Understanding AOC: The AOC

When you buy a bottle of Champagne, Bordeaux, Burgundy, or any other French wine, there is a governing body that oversees the labeling and production standards to guarantee the finest provenance for the labeled product.  That body is the Appellation d’origine contrôlée, or more simply, the AOC.

The idea for the AOC is rooted in the concept of terroir, the sense of place that is unique to products grown or manufactured in a specific region due to its microclimate and soil composition just to name a few factors.

Whether it’s the DO, DOC/DOCG, AVA, QbA (the list goes on…), they have all essentially been modeled upon the AOC in that terroir is the driving force to delineate and give name to designated growing areas.

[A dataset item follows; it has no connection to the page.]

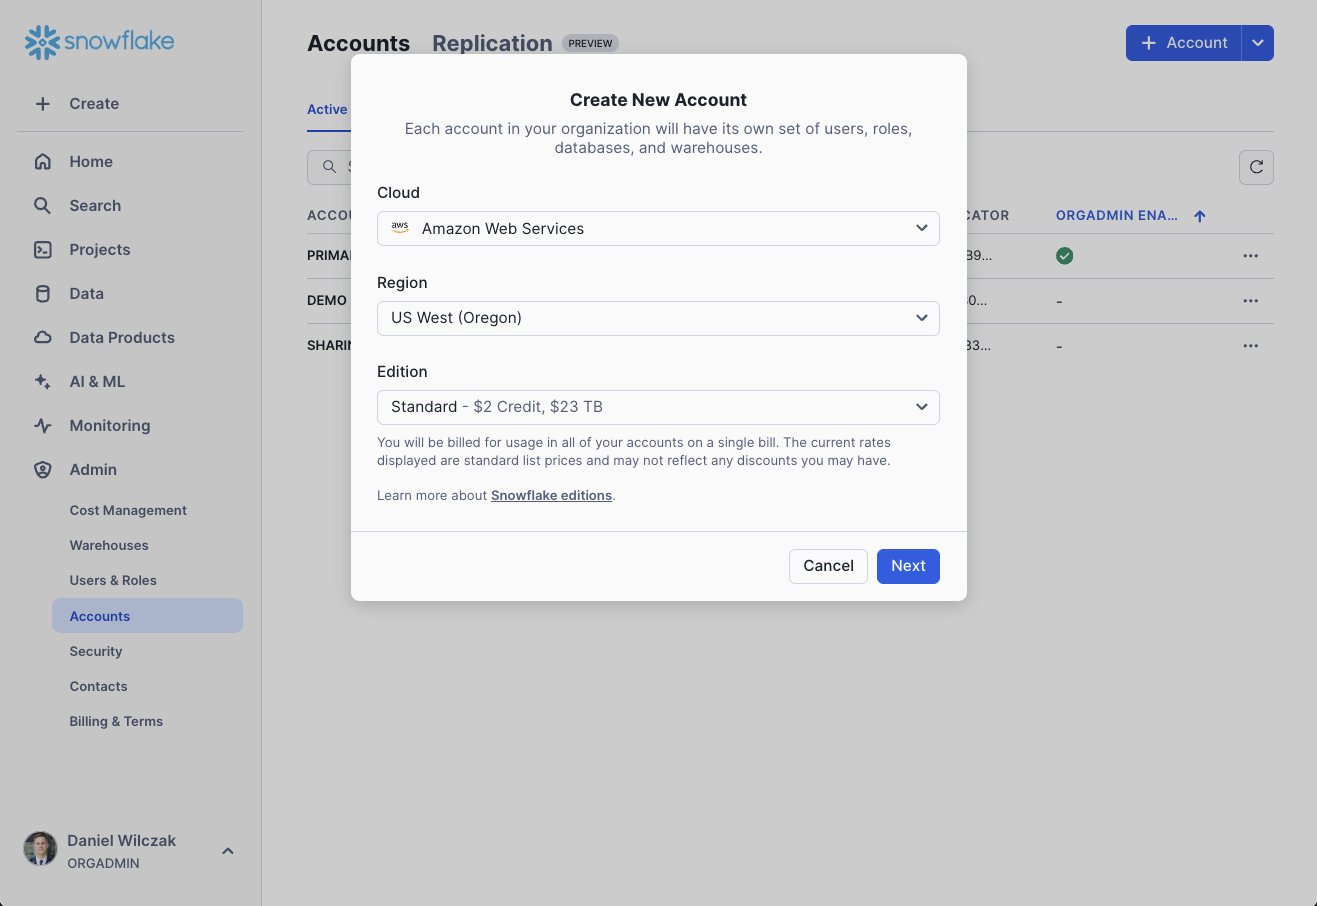
Task: Sort by the ORGADMIN ENA... column header
Action: tap(1117, 216)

The AOC is not isolated to wine in France, they also oversee cheese designations, agricultural products (the famous Espelette chili anyone?), Lamb, Poultry, Butter and even Lavender.  This is not a comprehensive list by any means as there are a number of other products they oversee, such as spirits (Cognac, Armagnac, etc…).

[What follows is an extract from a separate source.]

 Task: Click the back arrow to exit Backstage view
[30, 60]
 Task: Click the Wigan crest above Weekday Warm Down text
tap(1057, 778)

With regards to the labeling of AOC wines, barring the Alsace region of France, the grapes are never listed on the label, just the area of origin.  Hence buying a Champagne, Bordeaux, or Burgundy.

While those are the three most-widely recognized with regards to French wine, a more comprehensive list of the major designated land areas of the AOC is as follows:

  • Bordeaux – split into the Cab-dominated left & Merlot-dominated right banks by the Garonne River
  • Burgundy – global champion of Pinot Noir and Chardonnay
  • Champagne – same as above, just bubbly
  • Alsace – the only French AOC region who labels with the grape in print
  • Beaujolais – known for their Nouveau-styled wines, the first of the harvest to hit markets every year
  • Côtes du Rhône – the origin of the modern GSM craze in the new world
  • Languedoc-Roussillon – holding the oldest vineyard sites in France dating back to the Greeks
  • Provence – global heritage site of Rosé – not really, but essentially
  • Loire Valley – Sancerre anyone?
  • South-West – home of Armagnac
  • Corsica – basically if France & Italy had a baby

It is worth noting that the AOC shows no fear globally of getting litigious, a perfect example being “Champagne” as a namesake used on sparkling wines outside of France.  If you made a “Champagne” today, expect a lawsuit, and quickly.  Now with that said, there are a few producers in the US that can still work around that law due to a loophole in The Treaty of Versailles.

Long story short, prohibition was hitting the US at the time, so the French saw no issue with dealing blows to the belly-up US wine industry at the time and instead were focused on Germany and the like labeling their sparkling wines under the name “Champagne.”

Post-prohibition saw wineries that were still using labels like “Champagne” “Burgundy” and “Chablis” in California, and due to the loophole, anyone producing under these titles could continue to do so unless a new label was produced post-2006.  So if you always had done it as such, carry on.  If you were new, you had to play by the new rules.  Clearly the French are still very unhappy about this, but such it is for now.  Carry on, Cooks & Korbel!

Now don’t think for a second that winemakers can start making “Chianti” in California or “Priorat” in Washington, but none will come down faster, harder, or more outright angry than the AOC.

The wrath of the AOC isn’t solely isolated to foreigners.  Within the country if you are producing cheap wine in the south and labeling it as “Châteauneuf-du-Pape” you better believe your getting sued to high-heaven.  The AOC goes to great lengths to assure the item you hold is exactly where it says it’s from.

Now you might be wondering why would they go through all this trouble to keep things with labels and naming super tight?  Especially when they don’t even list the grapes on the bottle?

That is another part of what the AOC oversees and holds in the highest regards.  Each growing area is only able to grow certain grapes.  Generally speaking, older houses may have additional growths they are allowed to use, but if they ever pull the vines out, there is no going back.  From this, you as a consumer are expected to know, because of the AOCs hard efforts and litigious nature, that Red Burgundy is Pinot Noir, or Left Bank Bordeaux is a Cab dominated blend, or white Sancerre is Sauvignon Blanc.  Want a small curveball?  Red Sancerre…

Pinot Noir!

Bear in mind, there (like always) are exceptions to the rules, but we will get into that much later in the Understanding AOC series.

That said, in this series, we will explore in a little more detail the above regions, their major sub-designations, and of course the grapes that dominate the regions to assist in your import aisle purchasing and dinner party knowledge.  It can seem daunting or confusing, but believe it or not, France is quite easy in comparison to other European wine countries and their designations, as you will soon see.